Required action. Scan the entries that follow for the word "will", then report every line in which it appears.

Input data.
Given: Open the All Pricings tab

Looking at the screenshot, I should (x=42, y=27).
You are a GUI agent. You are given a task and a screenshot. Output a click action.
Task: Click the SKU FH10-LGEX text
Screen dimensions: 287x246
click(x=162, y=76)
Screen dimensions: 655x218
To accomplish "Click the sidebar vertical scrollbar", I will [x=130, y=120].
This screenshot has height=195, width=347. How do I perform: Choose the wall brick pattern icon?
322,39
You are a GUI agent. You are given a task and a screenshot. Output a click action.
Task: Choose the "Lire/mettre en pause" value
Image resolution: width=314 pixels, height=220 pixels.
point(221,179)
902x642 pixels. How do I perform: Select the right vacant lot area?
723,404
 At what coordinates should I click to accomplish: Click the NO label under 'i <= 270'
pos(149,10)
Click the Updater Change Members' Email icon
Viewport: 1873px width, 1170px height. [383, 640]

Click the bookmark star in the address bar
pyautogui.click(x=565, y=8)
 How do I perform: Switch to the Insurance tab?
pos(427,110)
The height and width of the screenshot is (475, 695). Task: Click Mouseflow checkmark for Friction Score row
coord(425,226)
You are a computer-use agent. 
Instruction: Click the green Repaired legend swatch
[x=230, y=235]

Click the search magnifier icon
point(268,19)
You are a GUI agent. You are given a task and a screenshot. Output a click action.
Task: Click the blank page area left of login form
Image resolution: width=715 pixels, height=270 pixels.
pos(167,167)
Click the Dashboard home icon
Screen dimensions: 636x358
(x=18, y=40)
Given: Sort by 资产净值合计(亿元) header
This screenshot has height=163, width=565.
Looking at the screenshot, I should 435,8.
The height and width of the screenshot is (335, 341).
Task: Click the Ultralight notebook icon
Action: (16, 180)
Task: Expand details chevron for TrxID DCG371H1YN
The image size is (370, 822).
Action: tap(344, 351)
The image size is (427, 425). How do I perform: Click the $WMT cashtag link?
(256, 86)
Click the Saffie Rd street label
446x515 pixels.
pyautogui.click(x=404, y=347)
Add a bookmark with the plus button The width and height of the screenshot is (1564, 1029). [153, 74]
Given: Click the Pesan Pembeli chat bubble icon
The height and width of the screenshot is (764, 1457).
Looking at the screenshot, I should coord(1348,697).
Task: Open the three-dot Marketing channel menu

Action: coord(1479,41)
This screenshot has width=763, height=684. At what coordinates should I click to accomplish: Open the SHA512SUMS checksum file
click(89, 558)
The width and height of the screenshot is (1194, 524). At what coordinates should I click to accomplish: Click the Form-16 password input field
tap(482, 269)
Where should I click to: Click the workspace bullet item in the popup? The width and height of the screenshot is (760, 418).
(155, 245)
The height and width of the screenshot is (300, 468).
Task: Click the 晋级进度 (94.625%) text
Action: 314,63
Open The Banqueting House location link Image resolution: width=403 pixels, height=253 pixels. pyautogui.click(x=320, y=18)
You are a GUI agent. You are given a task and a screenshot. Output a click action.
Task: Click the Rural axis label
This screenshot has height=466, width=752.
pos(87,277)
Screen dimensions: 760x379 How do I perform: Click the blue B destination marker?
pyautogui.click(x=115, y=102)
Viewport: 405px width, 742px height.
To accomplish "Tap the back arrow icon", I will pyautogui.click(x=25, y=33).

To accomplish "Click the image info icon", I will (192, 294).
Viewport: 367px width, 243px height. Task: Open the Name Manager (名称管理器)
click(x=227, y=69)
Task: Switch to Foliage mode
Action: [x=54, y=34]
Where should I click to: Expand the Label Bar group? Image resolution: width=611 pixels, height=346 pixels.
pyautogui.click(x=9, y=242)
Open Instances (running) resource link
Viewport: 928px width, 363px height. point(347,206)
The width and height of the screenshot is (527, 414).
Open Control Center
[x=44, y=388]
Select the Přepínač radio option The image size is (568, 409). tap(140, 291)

Reply to the task.
To accomplish "Click the sidebar vertical scrollbar", I will [x=130, y=120].
To accomplish "Tap the back arrow icon", I will pyautogui.click(x=25, y=33).
To accomplish "Click the image info icon", I will (192, 294).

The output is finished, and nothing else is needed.